Und dies kann man sich nun auch bei anderen Fingerübungen so überlegen. Aber wenn ich Fingerübungen außerhalb eines wie auch immer gearteten musikalischen Kontextes übe, und im schlimmsten Fall nicht mal weiß, welche "verstellbaren Parameter" mein Spiel überhaupt hat, dann ist es halt wirklich überhaupt nicht zweckdienlich. Weil was man beim Klavierspiel im Ernstfall benötigt, ist eine perfekte Anschlagskontrolle, die der eigenen musikalischen Vorstellung untergeordnet ist und diese intuitiv perfekt umsetzt. Und beim Üben von Fingerübungen, zum Zwecke der Fingerstärkung, -streckung, -stauchung, -verknotung, ohne sich über die musikalische Bedeutung und akustische (!) Auswirkung der Bewegungen im Klaren zu sein, übt man dann halt nichts, was man für das Klavierspiel wirklich benötigt.
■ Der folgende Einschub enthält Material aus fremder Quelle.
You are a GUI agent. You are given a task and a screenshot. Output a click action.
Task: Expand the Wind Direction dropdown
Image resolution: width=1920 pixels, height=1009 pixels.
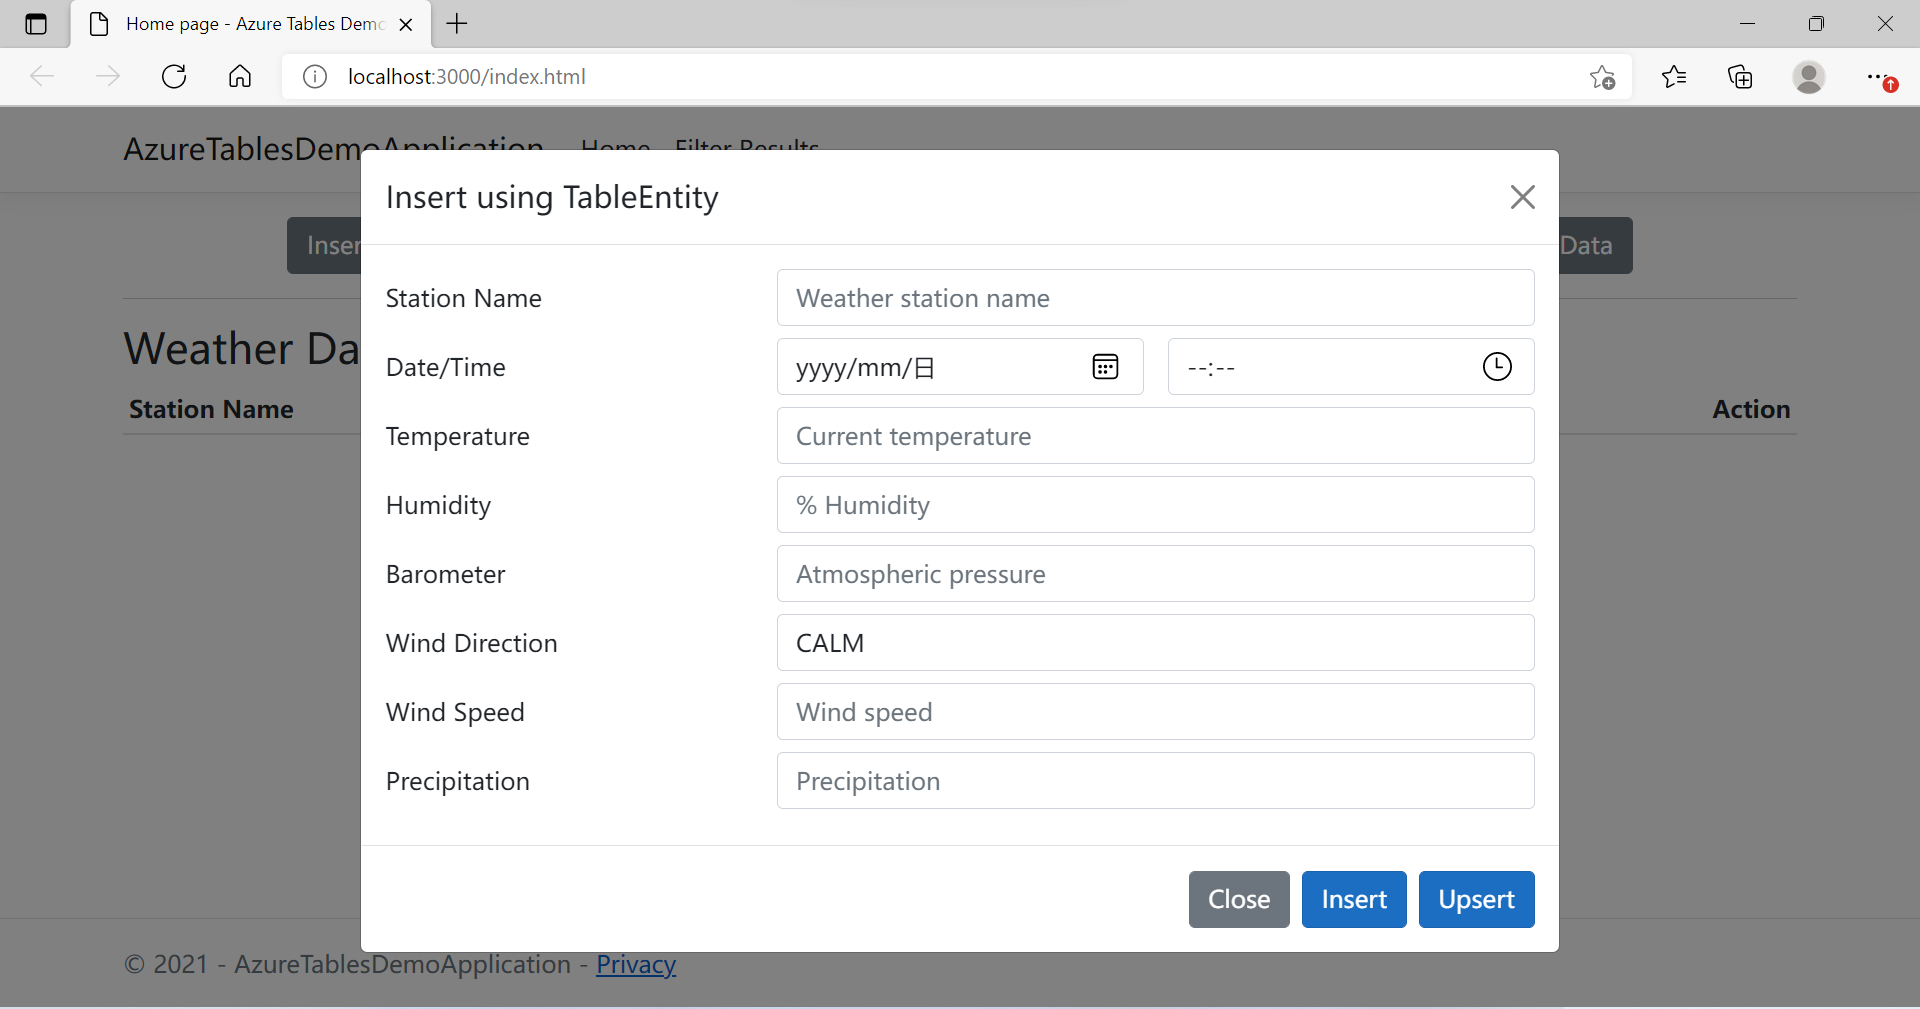point(1155,643)
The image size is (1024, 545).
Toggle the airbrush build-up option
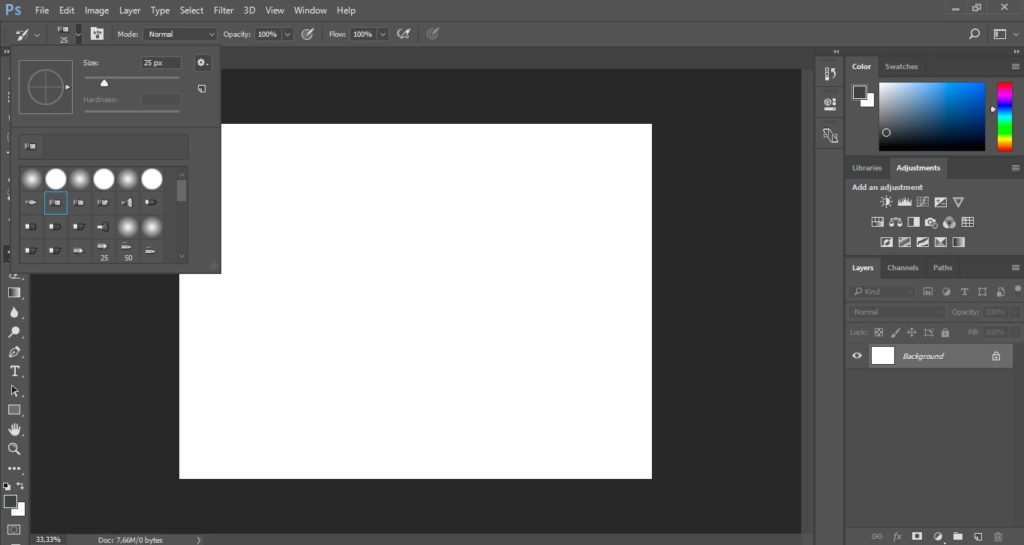(403, 34)
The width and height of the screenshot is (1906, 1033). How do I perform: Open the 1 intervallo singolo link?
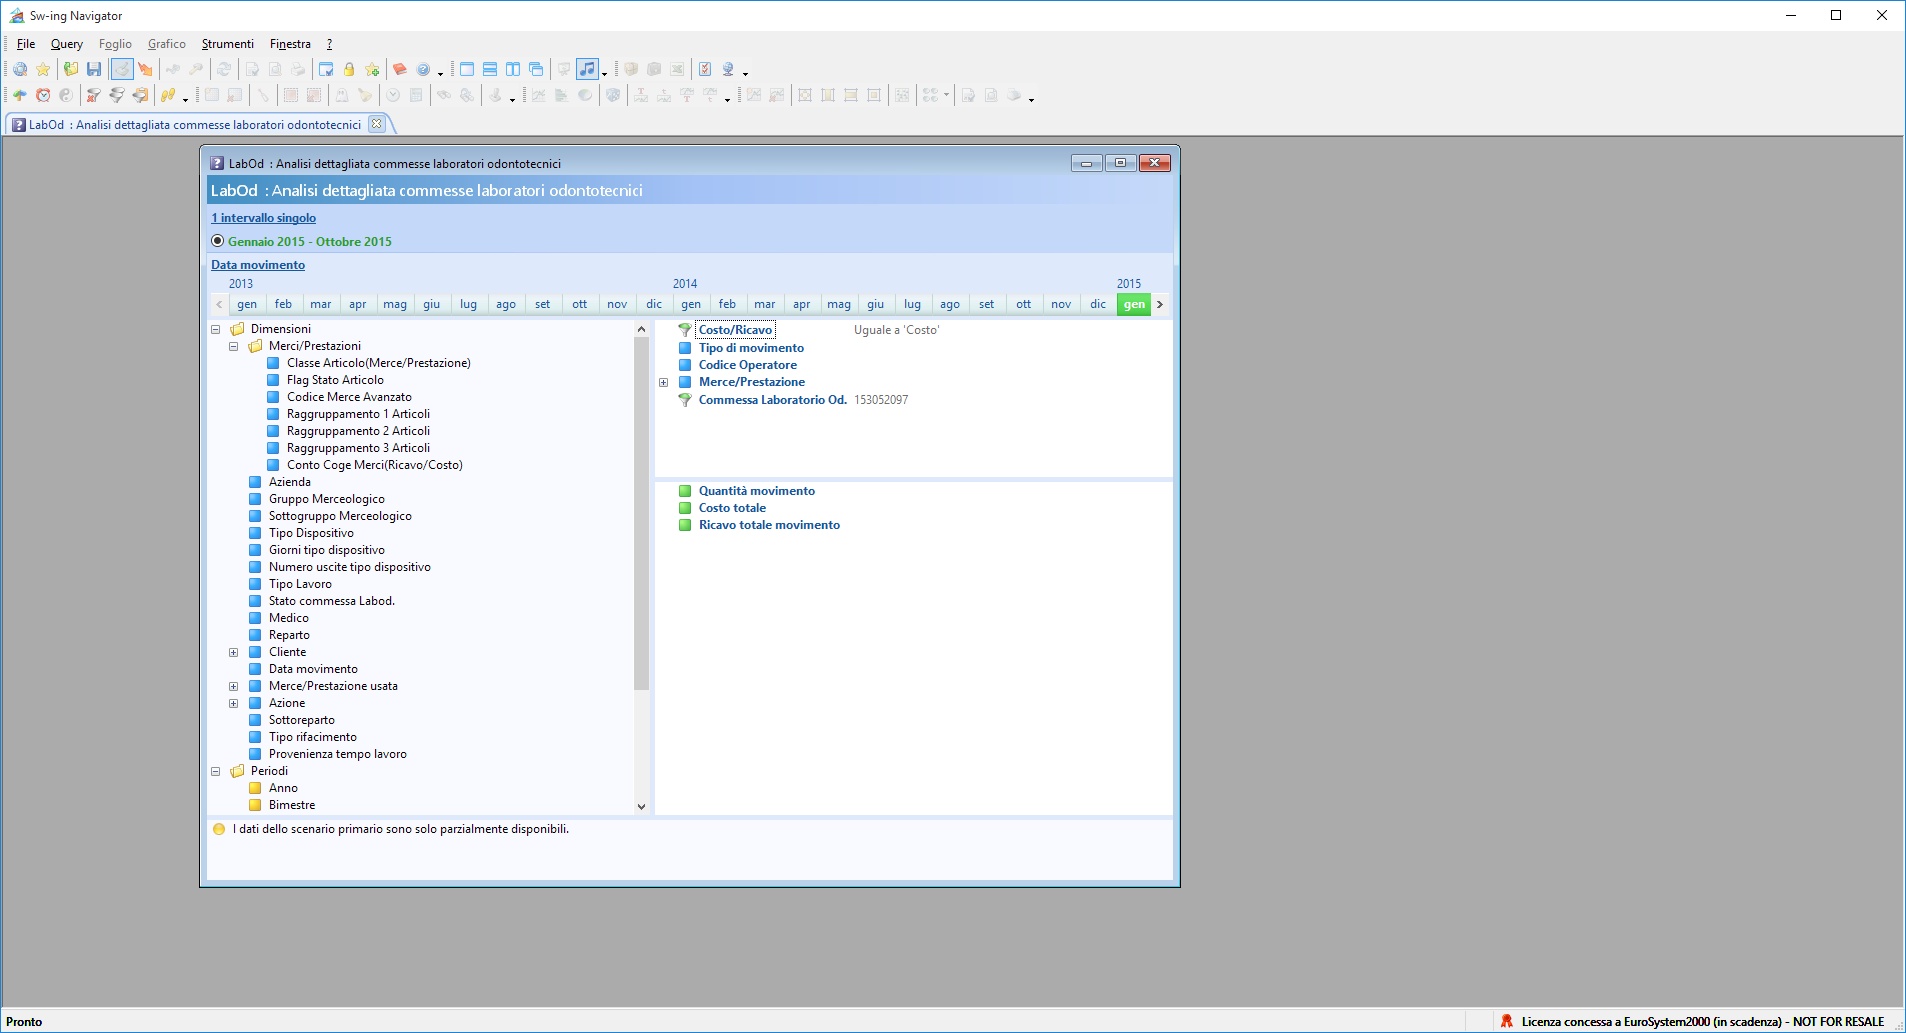264,218
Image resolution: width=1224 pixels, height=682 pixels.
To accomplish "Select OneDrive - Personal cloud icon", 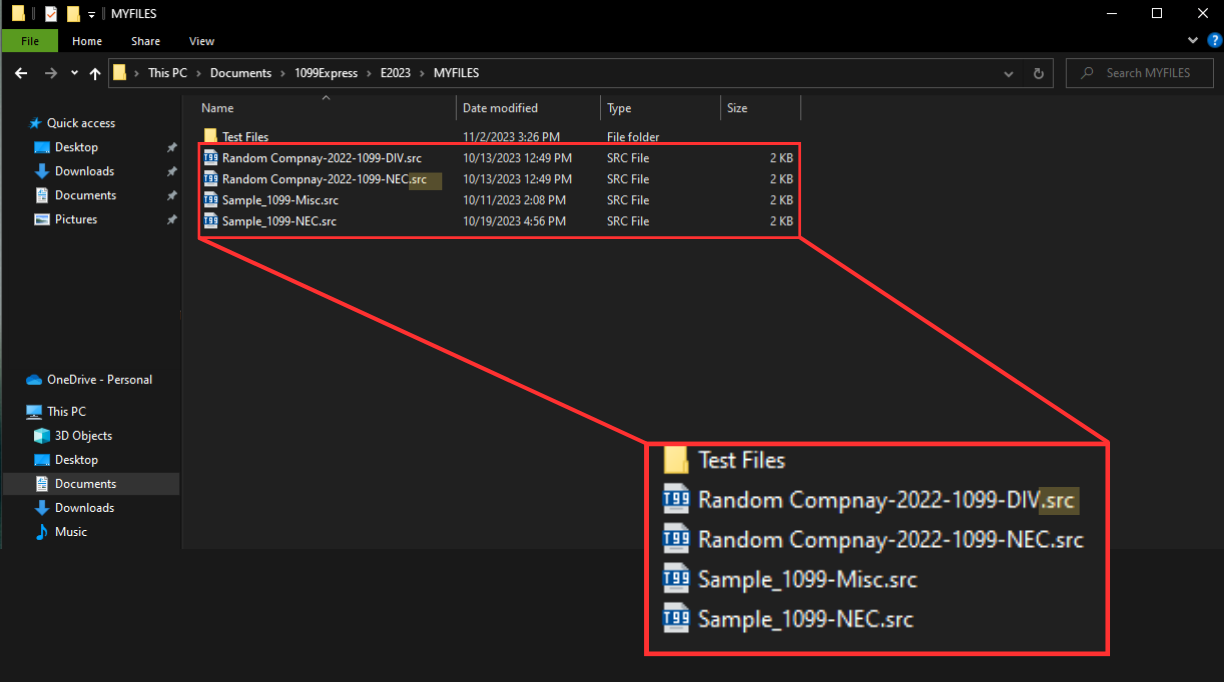I will 35,380.
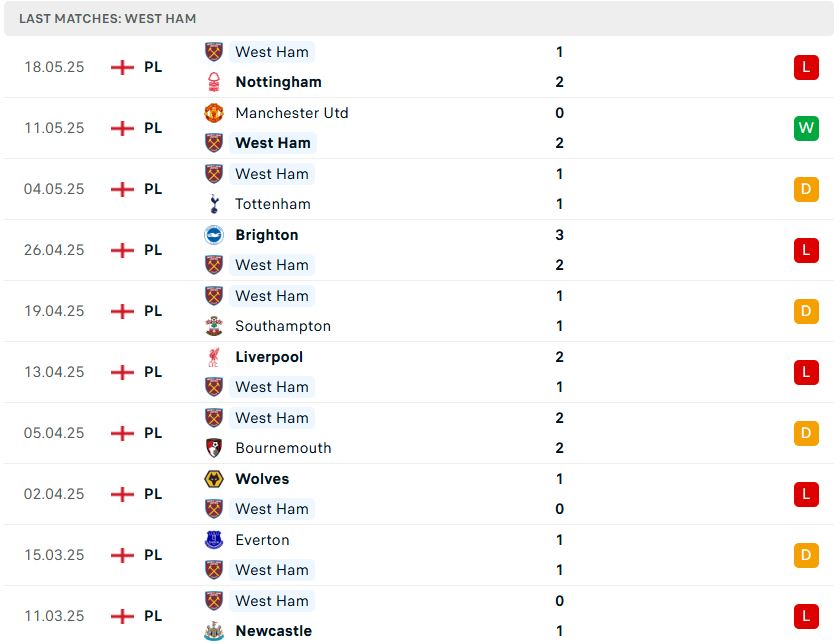This screenshot has width=840, height=644.
Task: Click the green W badge for Manchester Utd match
Action: point(806,128)
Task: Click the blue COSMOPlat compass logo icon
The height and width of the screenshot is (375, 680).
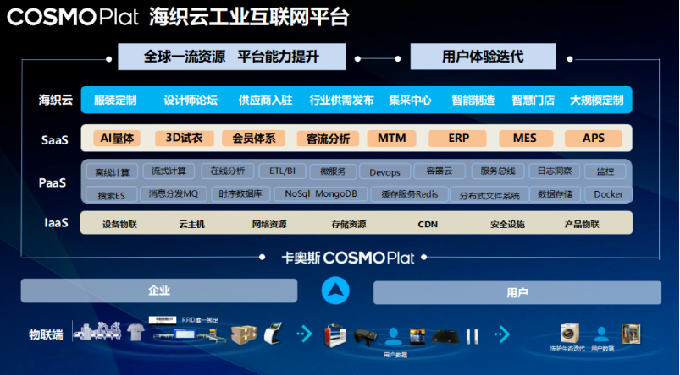Action: click(335, 290)
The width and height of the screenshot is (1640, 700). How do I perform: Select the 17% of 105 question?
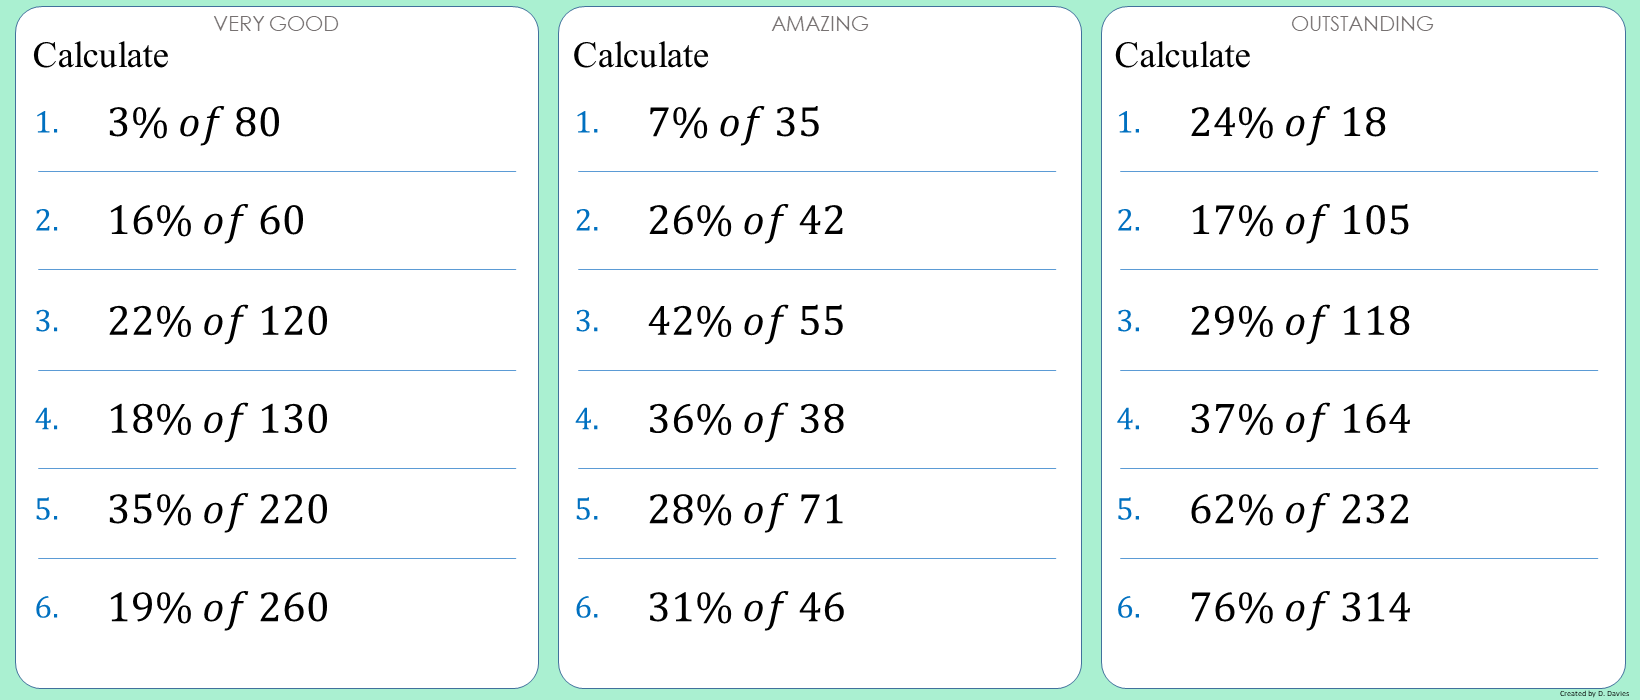(1300, 221)
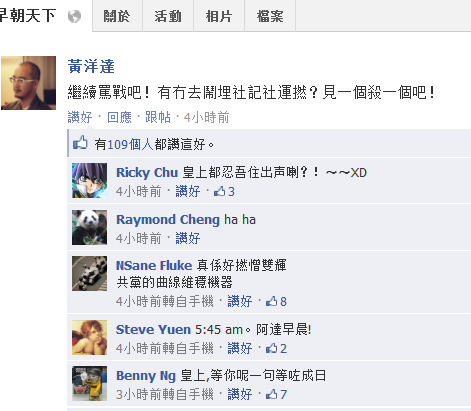Open 黃洋達's profile picture
This screenshot has height=411, width=471.
tap(28, 83)
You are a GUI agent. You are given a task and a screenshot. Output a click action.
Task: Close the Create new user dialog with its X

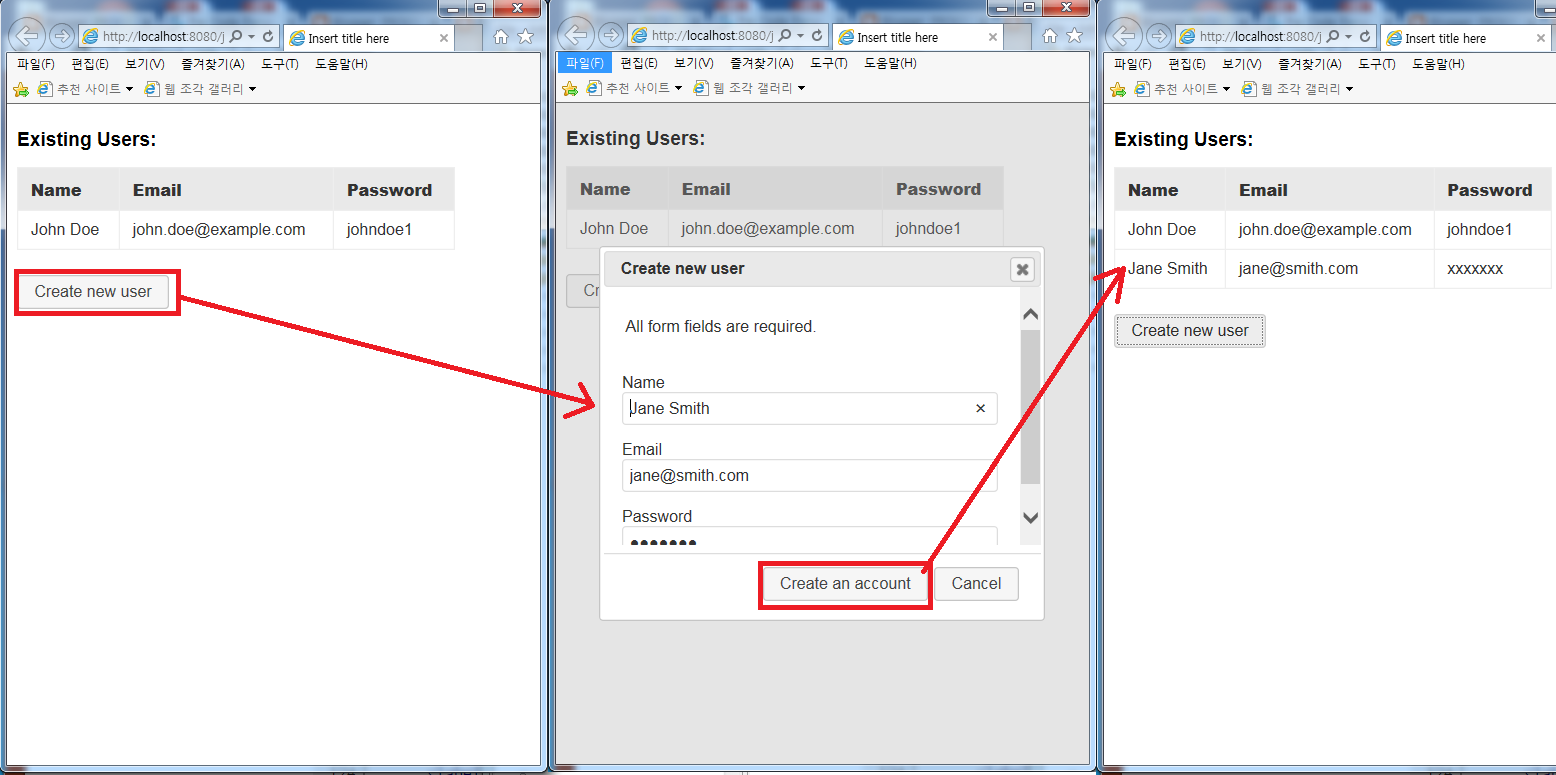coord(1022,269)
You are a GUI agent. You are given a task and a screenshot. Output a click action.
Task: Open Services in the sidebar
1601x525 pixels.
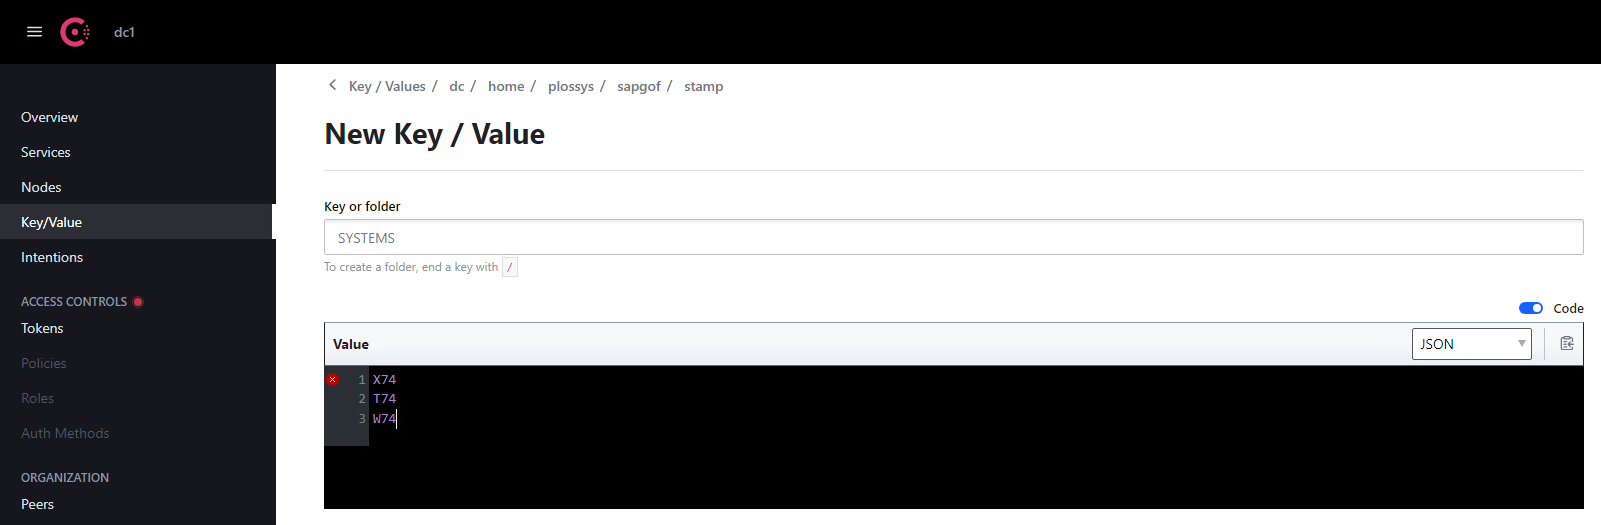pos(46,152)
Und um ein letztes Gleichnis zu bemühen (es gibt ja bekanntlich Menschen die Metaphern besser verstehen, als rational-logische Argumentation, wobei ich nun wertungsfrei beide Ansätze respektabel finde): Wenn man zeichnet, würde man doch auch nicht auf die Idee kommen Zeichentechniken unabhängig von einem Motiv zu üben. Im schlimmsten Fall zeichnet man einen Hell-Dunkel-Verlauf. Aber halt in einer Art und Weise, wie man diesen Hell-Dunkel-Verlauf auch bei einem echten Motiv vorfinden würde. Man übt ja nicht blind das Zeichnen gerader Linie, der geraden Linie wegen, sondern weil man gerade Linien auch so im Bild verwenden möchte. Und vor allem sagt man ja nicht "Ich übe das Zeichnen gerader Linien, weil mein Handgelenk zu schwach ist um in einem großformatigen Gemälde lange gerade Linien zu zeichnen". Hier weiß halt jeder Mensch, der von Geburt an sieht, was der "optische Kontext" ist, in dem solche Techniken verwendet werden müssen. Das ist bei der Musik wohl etwas schwieriger, weil sie nicht so omnipräsent ist, wie die in der bildenden Kunst umgesetzte optische Eindrücke.
Entschuldigt die Kettensätze, und wie gesagt, ich bin erst am Anfang meines Studiums, und dementsprechend erhebe ich keinen Anspruch darauf, dass das hier wirklich die ultimative Wahrheit darstellt. Es ist meine Meinung bei meinem aktuellen Stand.